Title: If you were coming in the Fall, I'd brush the Summer by

Disclaimer: not my characters; all of the songs mentioned belong to whoever wrote them; title from Dickinson

Warnings: slightly AUish; takes place in senior year; a smidge of implied underage non-con; spoilers for Dumbo

Pairings: Rachel/Finn, mentions of OFCs/Puck, Kurt/Blaine, Burt/Carole

Rating: PG13

Wordcount: 3570

Point of view: third

Note: Finn's pov during the story

"Our songs should complement each other," Rachel decides as she pulls up her Family playlist, sub-genre Parents. "Don't you agree?"

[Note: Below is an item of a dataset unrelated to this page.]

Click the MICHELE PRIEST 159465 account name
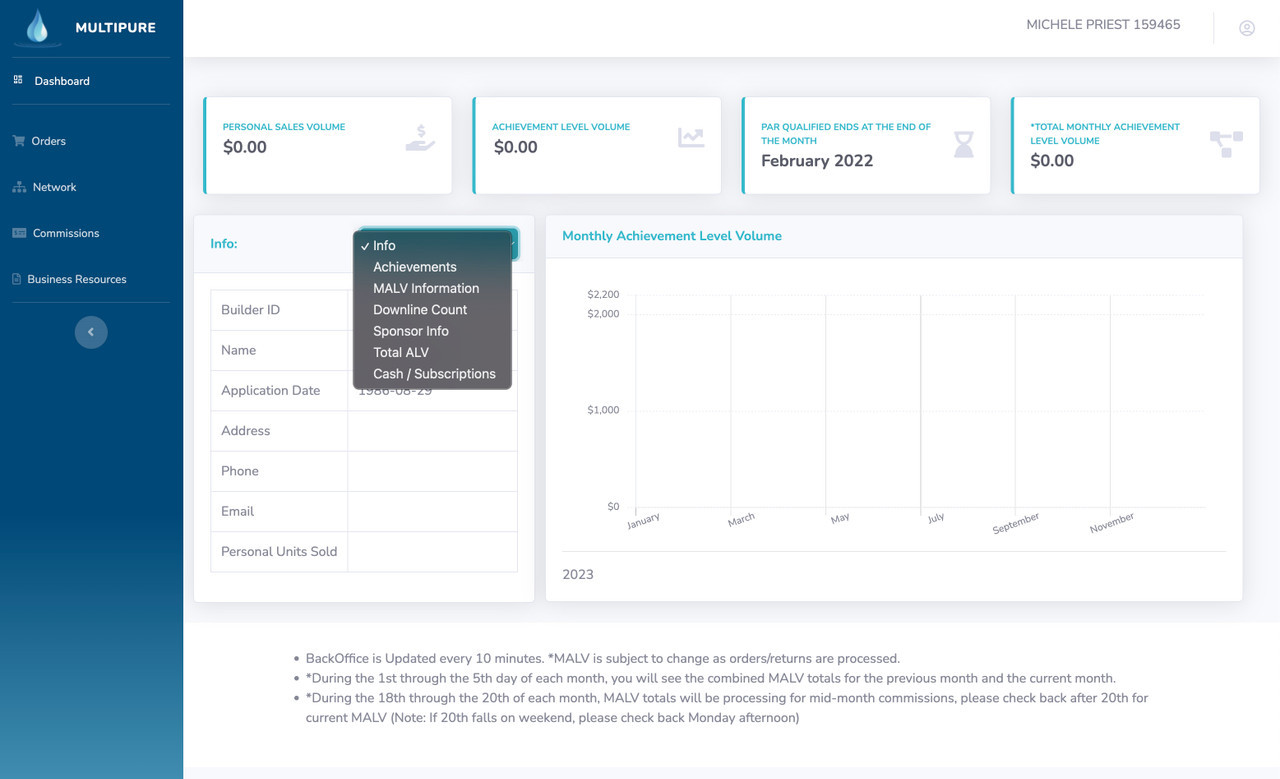 [x=1103, y=25]
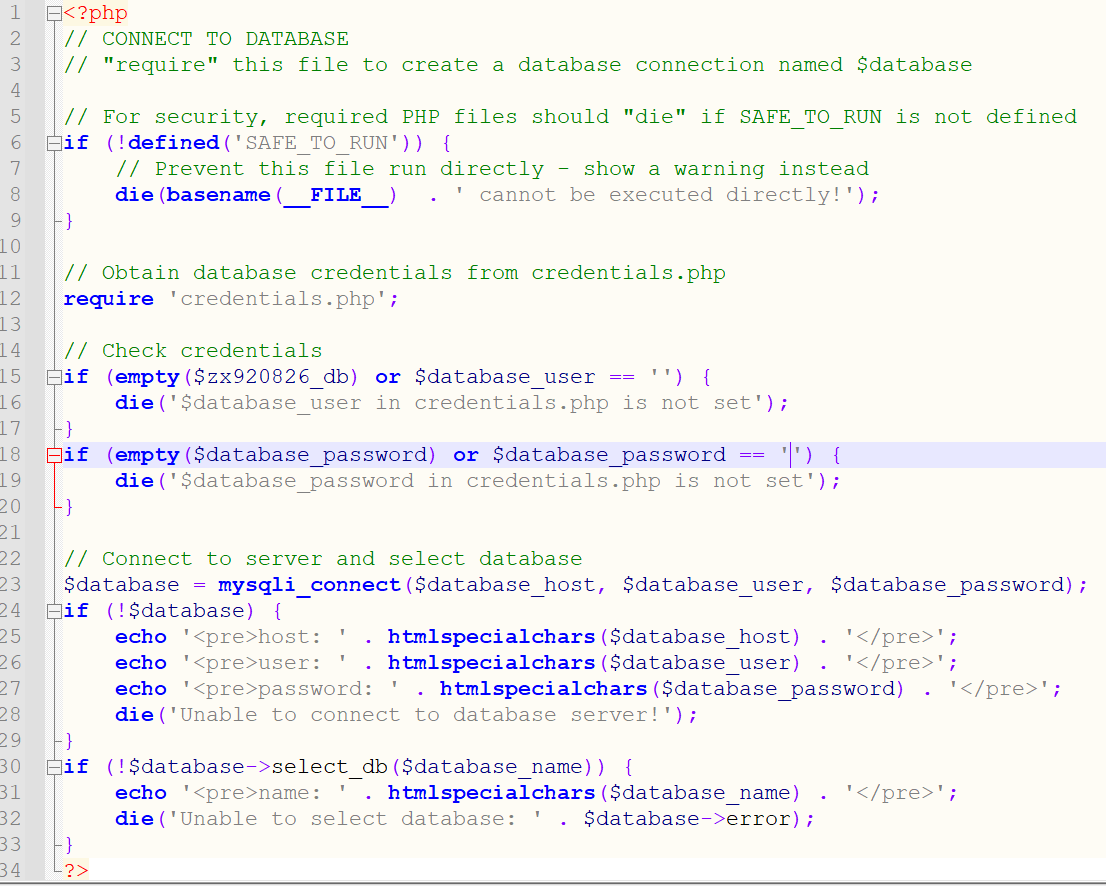Click the $database_password variable on line 18
Image resolution: width=1106 pixels, height=886 pixels.
click(317, 454)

"Uh, yeah, sure," Finn says. The only song he's ever chosen completely on his own was 'Jesse's Girl' and that was obvious. It's easier when other people help him. His usual choice for outside advice is Kurt, but Rachel is really good, too. She knows a lot of songs, and while she doesn't always pick songs perfect for his voice, most of the time she does.

He stretches out on her bed, listening to her murmur as she scrolls through the playlist. "Yes, yes," she says. "Perfect. My dads are the only ones who truly appreciate my talent and I will honor them for it."

"I appreciate you," Finn says. "So does Mr. Schue."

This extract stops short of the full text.